L’honneur de la tribuRoman de Rachid Mimouni. Editions Sédia, Alger 2008 (Editions Robert Laffont, 1989 , puis Editions Stock 1999), 215 pages, 650 dinars

Un livre qui  raconte le retour innatendue, peu de temps après l’indépendance du pays, à Zitouna,  de Omar El Mabrouk, un  enfant du pays que l’on croyait mort dans le maquis de la lutte de libération nationale .

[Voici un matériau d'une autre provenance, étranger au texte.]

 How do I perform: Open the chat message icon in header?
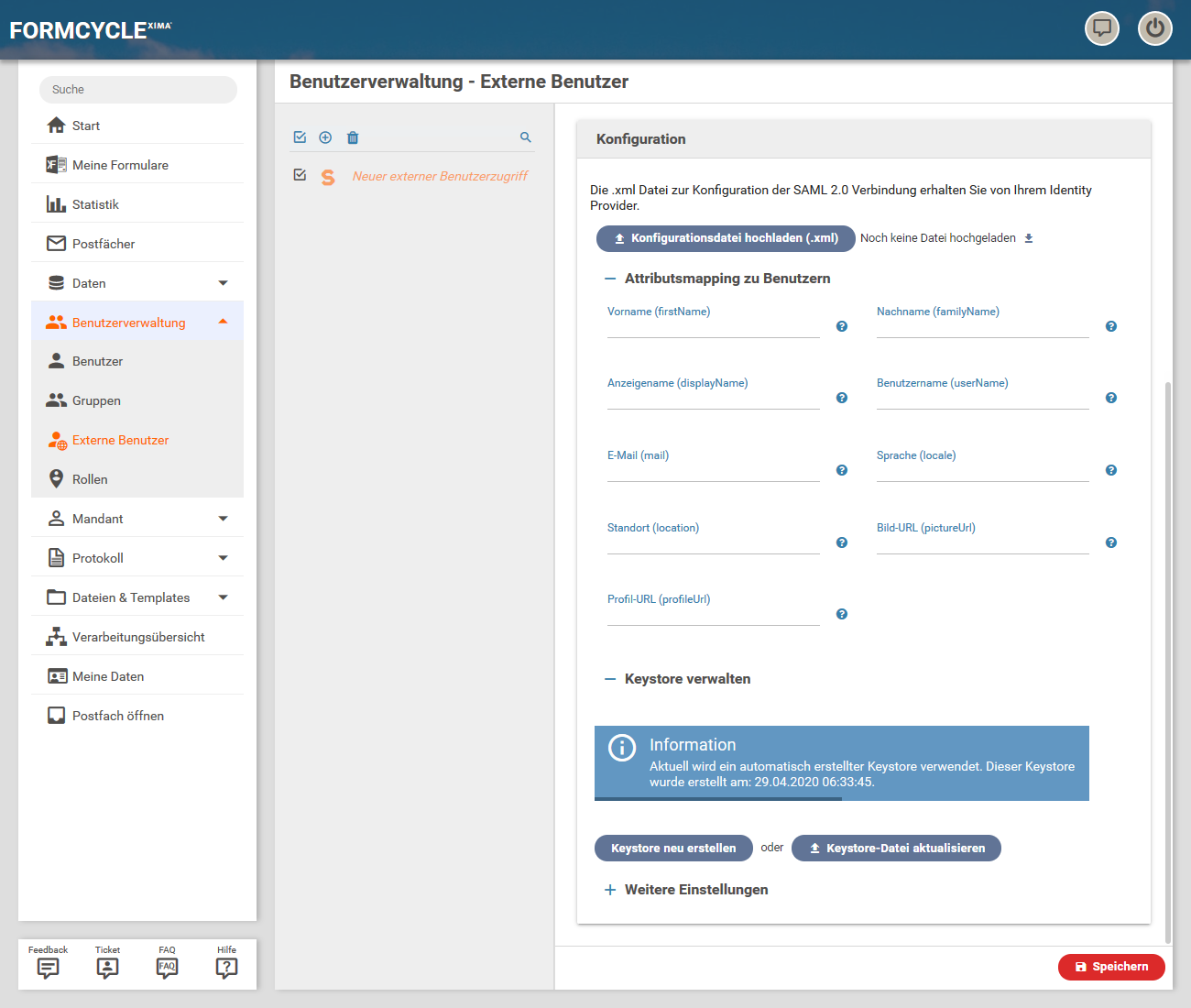[x=1101, y=28]
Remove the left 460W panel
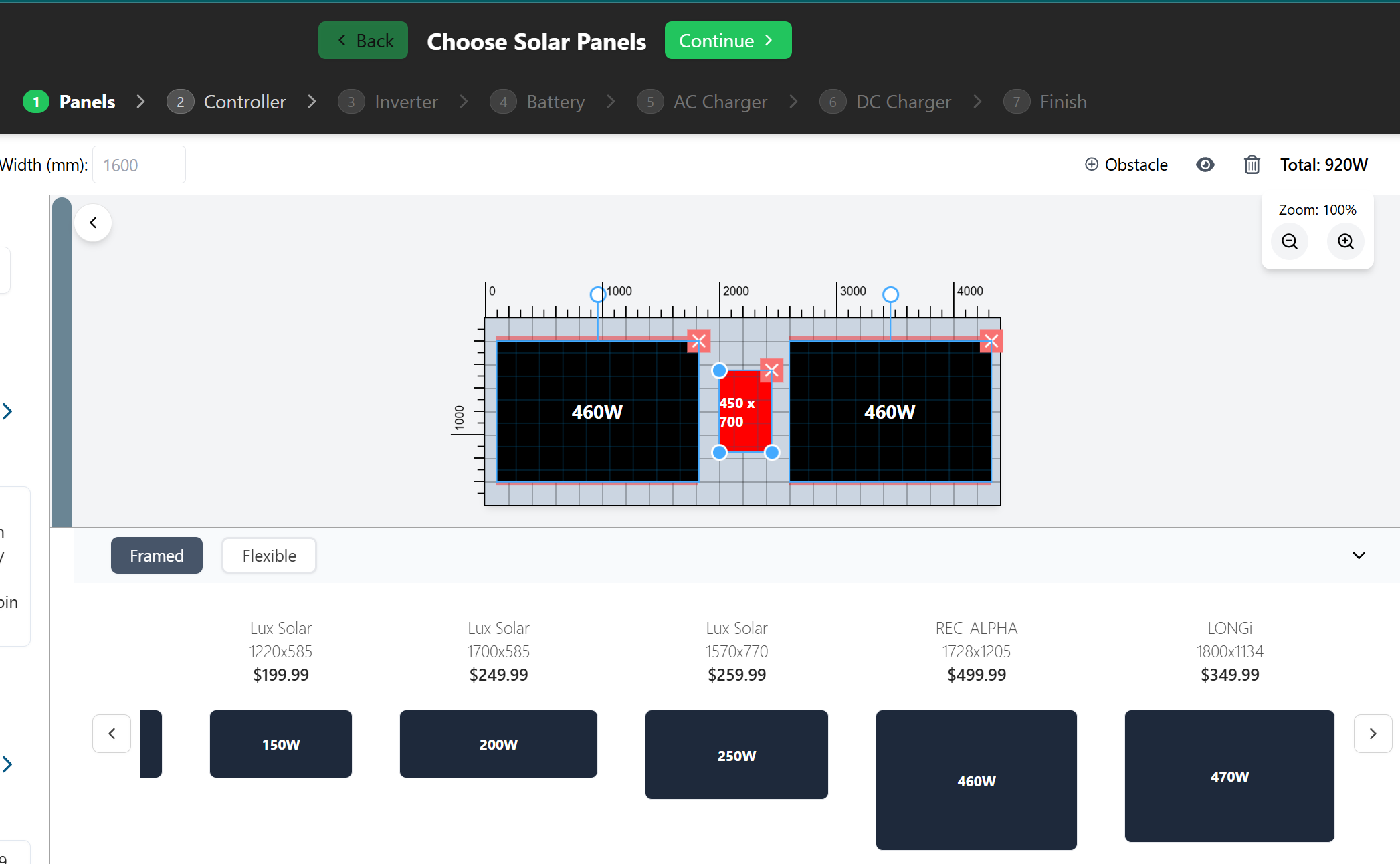The width and height of the screenshot is (1400, 864). [698, 342]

Zitouna ! Un  lieu ignoré et tranquille qui passe brusquement du  statut de « lieu-dit » (vivant dans la sérénité, ignorant et ignoré du monde, ayant su faire son profit des expériences des sages et des enseignements des saints, ayant appris à faire le dos rond contre les assauts de l’adversité, conscient que les plus grands dangers surgissent presque toujours de son sein) à celui  d’une daïra (sous- préfecture). Il va , alors, traverser  les turbulences d’une « modernité » imposée - qui a surtout pour fonction de tout « fonctionnariser » , de déraciner, de désarticuler la micro société qui vivait jusqu’ici sereine dans ses habitudes ancestrales.  Omar El Mabrouk, devenu chef de daïra, (alors qu’il prétendait , lui l’ancien moudhajid, à une grande ambassade d’un pays nanti afin, se dit-il,  de mener la belle vie qu’il estime bien méritée)  va se mettre à décider   tout seul ,  en se couvrant de la légitimité d’une loi qu’il créée , parfois, sur mesure.....la sienne . Il  ne tiendra compte d’aucun bon sens. C’est l’envolée sans retenue et sans mesure qui déclenche un imaginaire débridé et même une envie de rire. Il va aller très loin : il "verbalise les ânes",  il "oblige les paysans à porter des chaussures »  il « modifie le nombre des prières quotidiennes » et il oblige les habitants « à avoir des adresses fixes ». « A la suite d’Omar El Mabrouk s’installèrent les gendarmes, puis les policiers, puis les officiers du secteur militaire, puis les responsables du Parti, les instituteurs de l’école, les médecins et infirmières de l’hôpital, les gardiens de prison, l’imam de la nouvelle mosquée, les caissières du supermarché.. »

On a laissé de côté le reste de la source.